--- TRY IT ---
Set down, please, exactly the lines below that run from the line with "The image size is (1261, 810)." to the line with "Task: Switch to the movie frame view", both lines included.
##### INPUT MATERIAL #####
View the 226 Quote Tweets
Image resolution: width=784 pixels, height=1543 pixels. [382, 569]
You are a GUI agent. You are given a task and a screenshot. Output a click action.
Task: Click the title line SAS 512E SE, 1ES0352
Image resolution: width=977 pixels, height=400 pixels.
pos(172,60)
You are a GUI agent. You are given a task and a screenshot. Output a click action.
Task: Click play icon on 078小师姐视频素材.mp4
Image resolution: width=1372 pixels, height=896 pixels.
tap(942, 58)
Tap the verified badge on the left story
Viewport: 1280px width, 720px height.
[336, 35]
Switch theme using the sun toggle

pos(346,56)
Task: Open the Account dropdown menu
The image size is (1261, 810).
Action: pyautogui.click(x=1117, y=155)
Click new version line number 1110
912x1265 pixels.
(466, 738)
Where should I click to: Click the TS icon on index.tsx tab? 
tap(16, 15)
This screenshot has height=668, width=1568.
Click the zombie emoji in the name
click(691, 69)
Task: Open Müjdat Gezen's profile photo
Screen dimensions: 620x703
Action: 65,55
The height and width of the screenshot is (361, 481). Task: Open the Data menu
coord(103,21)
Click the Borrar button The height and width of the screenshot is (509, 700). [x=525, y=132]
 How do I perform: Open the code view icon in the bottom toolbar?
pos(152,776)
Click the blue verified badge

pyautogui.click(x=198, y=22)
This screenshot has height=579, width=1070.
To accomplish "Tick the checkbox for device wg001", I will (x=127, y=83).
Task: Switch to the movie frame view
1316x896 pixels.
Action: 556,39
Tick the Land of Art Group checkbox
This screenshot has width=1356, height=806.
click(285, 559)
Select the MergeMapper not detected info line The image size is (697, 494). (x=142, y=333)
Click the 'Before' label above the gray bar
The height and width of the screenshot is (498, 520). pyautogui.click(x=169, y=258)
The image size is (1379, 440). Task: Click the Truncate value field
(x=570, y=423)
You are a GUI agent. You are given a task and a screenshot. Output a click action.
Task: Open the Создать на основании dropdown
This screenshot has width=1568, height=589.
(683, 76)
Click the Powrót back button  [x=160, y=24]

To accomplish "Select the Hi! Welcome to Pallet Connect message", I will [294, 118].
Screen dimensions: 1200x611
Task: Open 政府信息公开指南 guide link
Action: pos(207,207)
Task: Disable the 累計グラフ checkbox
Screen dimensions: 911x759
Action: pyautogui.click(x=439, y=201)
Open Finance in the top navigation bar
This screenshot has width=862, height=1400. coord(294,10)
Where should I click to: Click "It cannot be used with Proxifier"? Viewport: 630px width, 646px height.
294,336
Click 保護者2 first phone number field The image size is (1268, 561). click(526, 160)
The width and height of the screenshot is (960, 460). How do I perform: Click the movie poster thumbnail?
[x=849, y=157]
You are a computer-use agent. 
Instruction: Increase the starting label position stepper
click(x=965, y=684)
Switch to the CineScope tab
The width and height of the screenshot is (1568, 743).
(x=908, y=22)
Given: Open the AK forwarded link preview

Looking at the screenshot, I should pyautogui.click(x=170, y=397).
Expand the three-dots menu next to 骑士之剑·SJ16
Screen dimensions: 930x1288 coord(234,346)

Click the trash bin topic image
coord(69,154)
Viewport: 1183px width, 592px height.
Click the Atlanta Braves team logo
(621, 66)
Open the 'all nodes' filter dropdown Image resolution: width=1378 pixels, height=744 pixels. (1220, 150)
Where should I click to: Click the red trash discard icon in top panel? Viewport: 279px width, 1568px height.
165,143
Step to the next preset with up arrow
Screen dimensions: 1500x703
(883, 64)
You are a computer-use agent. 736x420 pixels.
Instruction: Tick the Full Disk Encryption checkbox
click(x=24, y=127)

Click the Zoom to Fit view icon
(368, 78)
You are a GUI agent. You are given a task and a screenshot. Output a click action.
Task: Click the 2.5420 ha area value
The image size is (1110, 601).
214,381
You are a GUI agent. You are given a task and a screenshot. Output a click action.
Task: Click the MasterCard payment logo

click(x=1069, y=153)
#####
--- PROBLEM SOLUTION ---
The image size is (1261, 810).
Action: pyautogui.click(x=1117, y=155)
Click new version line number 1110
912x1265 pixels.
(466, 738)
Where should I click to: Click the TS icon on index.tsx tab? 
tap(16, 15)
This screenshot has height=668, width=1568.
Click the zombie emoji in the name
click(691, 69)
Task: Open Müjdat Gezen's profile photo
Screen dimensions: 620x703
Action: 65,55
The height and width of the screenshot is (361, 481). Task: Open the Data menu
coord(103,21)
Click the Borrar button The height and width of the screenshot is (509, 700). [x=525, y=132]
 How do I perform: Open the code view icon in the bottom toolbar?
pos(152,776)
Click the blue verified badge

pyautogui.click(x=198, y=22)
This screenshot has height=579, width=1070.
To accomplish "Tick the checkbox for device wg001", I will (x=127, y=83).
Task: Switch to the movie frame view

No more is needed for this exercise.